The Northland Train (北陸)

Hokuriku Shinkansen After work ended on my last day of my Turtle Talk project, I begged a ride to Maihama station, sprinted onto the Keiyo Line Express train to Tokyo Station, and made a mad dash for the Shinkansen tracks, where my friend was waiting for me with a ticket. The great thing about Japan is that you can show up 5 minutes before a high speed train trip and have no issues catching the train (don’t try this in Europe, elsewhere in Asia, and definitely not in America). Thus began my first and only journey on the Hokuriku Shinkansen, one of the newest Shinkansen lines.
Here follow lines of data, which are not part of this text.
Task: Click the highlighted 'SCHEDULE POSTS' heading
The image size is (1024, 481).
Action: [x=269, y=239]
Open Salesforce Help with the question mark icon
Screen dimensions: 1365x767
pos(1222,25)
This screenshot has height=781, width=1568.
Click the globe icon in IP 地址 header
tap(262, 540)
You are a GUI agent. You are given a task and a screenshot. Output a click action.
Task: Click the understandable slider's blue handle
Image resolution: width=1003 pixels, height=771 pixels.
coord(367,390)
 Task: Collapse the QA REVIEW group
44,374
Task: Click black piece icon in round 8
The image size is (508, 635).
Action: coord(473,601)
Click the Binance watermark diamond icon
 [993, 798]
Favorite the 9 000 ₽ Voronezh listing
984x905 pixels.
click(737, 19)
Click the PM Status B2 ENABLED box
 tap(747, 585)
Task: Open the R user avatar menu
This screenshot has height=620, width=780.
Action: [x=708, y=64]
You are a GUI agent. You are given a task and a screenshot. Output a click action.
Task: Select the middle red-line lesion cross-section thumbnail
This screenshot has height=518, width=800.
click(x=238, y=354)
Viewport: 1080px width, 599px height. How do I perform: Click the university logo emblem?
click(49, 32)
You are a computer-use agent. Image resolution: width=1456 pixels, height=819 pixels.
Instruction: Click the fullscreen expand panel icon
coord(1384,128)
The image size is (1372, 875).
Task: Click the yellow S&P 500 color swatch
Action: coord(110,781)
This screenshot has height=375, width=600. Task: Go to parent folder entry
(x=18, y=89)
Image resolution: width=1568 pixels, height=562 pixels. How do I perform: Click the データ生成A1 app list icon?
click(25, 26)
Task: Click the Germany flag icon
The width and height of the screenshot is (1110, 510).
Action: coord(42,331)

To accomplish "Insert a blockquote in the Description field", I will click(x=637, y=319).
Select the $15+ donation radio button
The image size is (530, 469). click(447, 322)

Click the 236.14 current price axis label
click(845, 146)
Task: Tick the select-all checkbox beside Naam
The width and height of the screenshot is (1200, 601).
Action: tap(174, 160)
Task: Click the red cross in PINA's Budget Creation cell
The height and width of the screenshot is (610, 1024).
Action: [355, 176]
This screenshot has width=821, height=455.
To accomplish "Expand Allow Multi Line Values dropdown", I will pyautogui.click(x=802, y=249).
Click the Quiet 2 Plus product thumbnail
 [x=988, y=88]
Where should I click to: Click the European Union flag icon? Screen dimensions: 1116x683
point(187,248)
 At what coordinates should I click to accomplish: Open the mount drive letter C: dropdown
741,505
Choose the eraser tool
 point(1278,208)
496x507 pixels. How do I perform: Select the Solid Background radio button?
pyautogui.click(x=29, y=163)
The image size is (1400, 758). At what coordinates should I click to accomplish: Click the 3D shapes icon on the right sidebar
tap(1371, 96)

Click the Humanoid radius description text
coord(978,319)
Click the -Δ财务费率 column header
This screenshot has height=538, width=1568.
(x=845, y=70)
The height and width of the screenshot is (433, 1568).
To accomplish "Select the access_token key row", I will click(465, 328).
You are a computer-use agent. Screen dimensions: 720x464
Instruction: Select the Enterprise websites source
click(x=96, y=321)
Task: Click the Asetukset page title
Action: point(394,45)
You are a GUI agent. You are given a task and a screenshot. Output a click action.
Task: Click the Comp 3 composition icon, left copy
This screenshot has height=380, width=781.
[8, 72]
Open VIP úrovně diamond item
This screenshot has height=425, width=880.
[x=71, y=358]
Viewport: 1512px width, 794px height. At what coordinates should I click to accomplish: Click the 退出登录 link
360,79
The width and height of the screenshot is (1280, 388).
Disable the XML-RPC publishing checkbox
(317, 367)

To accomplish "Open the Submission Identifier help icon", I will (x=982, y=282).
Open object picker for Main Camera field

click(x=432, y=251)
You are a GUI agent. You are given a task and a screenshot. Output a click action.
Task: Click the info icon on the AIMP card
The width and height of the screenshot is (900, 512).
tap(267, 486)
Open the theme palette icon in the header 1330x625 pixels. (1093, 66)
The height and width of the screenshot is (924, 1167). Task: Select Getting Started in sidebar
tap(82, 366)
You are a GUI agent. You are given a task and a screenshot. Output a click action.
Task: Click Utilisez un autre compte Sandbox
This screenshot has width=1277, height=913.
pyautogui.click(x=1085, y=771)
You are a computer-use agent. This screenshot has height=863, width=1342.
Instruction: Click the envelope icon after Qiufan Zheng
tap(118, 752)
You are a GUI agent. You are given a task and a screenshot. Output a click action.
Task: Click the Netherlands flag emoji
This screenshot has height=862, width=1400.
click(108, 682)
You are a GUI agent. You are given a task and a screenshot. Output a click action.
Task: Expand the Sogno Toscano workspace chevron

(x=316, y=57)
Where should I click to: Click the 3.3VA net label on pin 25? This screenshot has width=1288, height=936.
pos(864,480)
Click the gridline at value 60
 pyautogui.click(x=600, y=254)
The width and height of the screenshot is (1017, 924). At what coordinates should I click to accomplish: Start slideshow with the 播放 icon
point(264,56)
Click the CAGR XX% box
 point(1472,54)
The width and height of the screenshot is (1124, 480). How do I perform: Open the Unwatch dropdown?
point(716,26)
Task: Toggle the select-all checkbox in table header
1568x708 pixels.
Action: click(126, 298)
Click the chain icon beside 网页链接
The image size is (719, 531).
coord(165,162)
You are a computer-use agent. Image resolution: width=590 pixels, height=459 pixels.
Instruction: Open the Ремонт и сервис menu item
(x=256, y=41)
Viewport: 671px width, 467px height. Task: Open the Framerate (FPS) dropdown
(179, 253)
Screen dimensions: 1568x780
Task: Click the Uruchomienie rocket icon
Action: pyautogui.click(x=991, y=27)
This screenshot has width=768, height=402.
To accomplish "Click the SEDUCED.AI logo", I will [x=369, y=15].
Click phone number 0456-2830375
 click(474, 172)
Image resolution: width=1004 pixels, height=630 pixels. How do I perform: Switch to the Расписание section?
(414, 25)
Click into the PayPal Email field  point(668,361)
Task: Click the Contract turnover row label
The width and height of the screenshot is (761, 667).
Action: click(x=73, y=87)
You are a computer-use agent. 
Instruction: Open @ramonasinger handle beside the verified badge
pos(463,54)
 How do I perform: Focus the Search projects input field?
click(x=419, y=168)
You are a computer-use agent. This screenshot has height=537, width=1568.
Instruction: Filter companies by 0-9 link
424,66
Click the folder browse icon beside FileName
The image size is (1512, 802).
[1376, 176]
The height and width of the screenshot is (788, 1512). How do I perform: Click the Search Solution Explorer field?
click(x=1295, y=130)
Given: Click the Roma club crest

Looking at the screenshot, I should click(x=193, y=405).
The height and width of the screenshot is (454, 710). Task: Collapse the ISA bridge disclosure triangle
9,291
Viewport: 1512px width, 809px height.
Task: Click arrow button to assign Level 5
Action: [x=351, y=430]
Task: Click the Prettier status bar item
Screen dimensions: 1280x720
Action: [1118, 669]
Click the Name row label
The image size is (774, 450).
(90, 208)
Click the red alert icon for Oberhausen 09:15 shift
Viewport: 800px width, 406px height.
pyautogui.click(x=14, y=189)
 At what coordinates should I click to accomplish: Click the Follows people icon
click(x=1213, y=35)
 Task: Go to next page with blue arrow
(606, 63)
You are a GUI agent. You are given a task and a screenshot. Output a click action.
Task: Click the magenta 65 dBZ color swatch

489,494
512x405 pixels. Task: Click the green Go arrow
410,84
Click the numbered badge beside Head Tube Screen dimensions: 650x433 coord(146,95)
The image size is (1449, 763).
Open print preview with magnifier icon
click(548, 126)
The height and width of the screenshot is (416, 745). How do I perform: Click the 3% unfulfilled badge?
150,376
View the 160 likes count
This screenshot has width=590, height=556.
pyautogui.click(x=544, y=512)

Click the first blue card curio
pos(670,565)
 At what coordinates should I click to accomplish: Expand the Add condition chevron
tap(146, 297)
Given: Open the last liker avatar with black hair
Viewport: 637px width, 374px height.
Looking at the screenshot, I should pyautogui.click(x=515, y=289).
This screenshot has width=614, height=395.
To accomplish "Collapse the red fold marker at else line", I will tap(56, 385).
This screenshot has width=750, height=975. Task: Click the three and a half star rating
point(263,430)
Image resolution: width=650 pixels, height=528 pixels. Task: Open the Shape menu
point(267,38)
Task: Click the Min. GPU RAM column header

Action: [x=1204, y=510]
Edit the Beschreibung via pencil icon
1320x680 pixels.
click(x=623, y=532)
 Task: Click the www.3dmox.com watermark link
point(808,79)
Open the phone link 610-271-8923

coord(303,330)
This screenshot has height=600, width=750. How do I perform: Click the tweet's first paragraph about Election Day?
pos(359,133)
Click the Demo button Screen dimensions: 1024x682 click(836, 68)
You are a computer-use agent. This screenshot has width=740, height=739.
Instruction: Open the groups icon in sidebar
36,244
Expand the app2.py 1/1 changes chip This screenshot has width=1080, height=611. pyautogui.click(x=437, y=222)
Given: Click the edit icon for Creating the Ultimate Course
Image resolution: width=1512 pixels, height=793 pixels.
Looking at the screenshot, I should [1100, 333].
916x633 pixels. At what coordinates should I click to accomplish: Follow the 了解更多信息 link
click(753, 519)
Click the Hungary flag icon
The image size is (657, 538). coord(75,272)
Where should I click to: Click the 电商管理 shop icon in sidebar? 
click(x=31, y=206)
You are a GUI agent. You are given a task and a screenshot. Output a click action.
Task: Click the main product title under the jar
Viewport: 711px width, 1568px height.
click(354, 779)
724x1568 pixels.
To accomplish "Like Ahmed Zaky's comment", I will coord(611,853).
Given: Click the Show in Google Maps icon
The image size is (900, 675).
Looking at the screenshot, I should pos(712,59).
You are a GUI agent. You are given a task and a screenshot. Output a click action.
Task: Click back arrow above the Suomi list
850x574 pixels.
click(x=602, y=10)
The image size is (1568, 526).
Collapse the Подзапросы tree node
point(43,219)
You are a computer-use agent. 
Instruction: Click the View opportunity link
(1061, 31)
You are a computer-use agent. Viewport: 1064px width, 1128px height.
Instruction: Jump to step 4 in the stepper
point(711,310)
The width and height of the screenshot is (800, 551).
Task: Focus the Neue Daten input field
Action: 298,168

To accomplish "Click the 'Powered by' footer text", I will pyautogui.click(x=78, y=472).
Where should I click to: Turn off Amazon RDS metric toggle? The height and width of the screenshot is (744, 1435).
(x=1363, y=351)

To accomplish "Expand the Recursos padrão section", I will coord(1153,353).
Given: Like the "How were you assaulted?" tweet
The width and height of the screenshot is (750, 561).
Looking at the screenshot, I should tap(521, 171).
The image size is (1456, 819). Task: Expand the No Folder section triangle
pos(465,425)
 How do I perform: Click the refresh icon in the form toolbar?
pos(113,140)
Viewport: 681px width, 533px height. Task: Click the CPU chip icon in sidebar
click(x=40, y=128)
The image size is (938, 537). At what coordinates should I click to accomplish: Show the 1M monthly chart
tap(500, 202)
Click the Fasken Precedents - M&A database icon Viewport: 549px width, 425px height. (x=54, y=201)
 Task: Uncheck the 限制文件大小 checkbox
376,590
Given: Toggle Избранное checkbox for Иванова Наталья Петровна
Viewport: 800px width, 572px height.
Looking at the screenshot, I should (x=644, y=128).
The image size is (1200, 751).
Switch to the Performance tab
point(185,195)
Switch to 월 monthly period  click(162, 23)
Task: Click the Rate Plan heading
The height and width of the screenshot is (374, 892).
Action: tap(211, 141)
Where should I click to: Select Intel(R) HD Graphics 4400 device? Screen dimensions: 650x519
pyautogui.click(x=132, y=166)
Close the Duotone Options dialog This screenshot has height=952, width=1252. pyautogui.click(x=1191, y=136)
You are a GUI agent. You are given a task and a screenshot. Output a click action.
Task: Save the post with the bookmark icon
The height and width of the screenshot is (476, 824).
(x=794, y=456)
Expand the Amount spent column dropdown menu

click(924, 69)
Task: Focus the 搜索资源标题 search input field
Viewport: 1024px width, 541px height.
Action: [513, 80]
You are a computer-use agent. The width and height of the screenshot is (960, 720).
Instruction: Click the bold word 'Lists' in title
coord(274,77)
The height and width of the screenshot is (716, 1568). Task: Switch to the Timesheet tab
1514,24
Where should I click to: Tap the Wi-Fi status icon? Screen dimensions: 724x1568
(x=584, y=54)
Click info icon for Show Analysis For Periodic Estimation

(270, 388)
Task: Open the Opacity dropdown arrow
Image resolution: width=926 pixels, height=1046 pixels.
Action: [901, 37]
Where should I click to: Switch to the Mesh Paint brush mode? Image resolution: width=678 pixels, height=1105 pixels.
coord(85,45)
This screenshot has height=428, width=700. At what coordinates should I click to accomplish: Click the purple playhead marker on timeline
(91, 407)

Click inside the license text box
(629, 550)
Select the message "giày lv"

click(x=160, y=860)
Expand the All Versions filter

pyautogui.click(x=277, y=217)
Hokuriku Shinkansen in Tokyo Station
Hokuriku Shinkansen in Tokyo Station

Before this trip, I had only been on the Tokaido Shinkansen from Tokyo to Kyoto and back twice. The train was basically the same on the inside as its Tokaido cousins, with 3-Aisle-2 seating. As we left the city through Ueno station and beyond, the sun set as we popped in and out of tunnels. Then we turned slightly Westward and towards the mountains of central Japan, the journey became primarily underground with only brief moments of seeing lights in the distance. As usual, I enjoyed a bento box on the train.

Hokuriku Shinkansen
Hokuriku Shinkansen Route Across Japan

After a few hours on the train, we got off in the gleaming new station (service started 2015) at Toyama Shinkansen and transferred to a train on the Ainokaze Toyama line. Surprisingly (for Japan—although completely normal in the US) there was a Diesel-powered locomotive on the adjacent platform as we were waiting. Another 30 minutes of waiting and journeying on the train and we arrived at Takaoka Station, a short walk from the Ryokan my friend had booked for the night.

 

Ryokan in Takaoka
Our beds at the Daibutsu Ryokan in Takaoka

We talked for a bit and settled in for the evening, a long project finished for me, a week of work finished, and a mad dash across Japan just starting.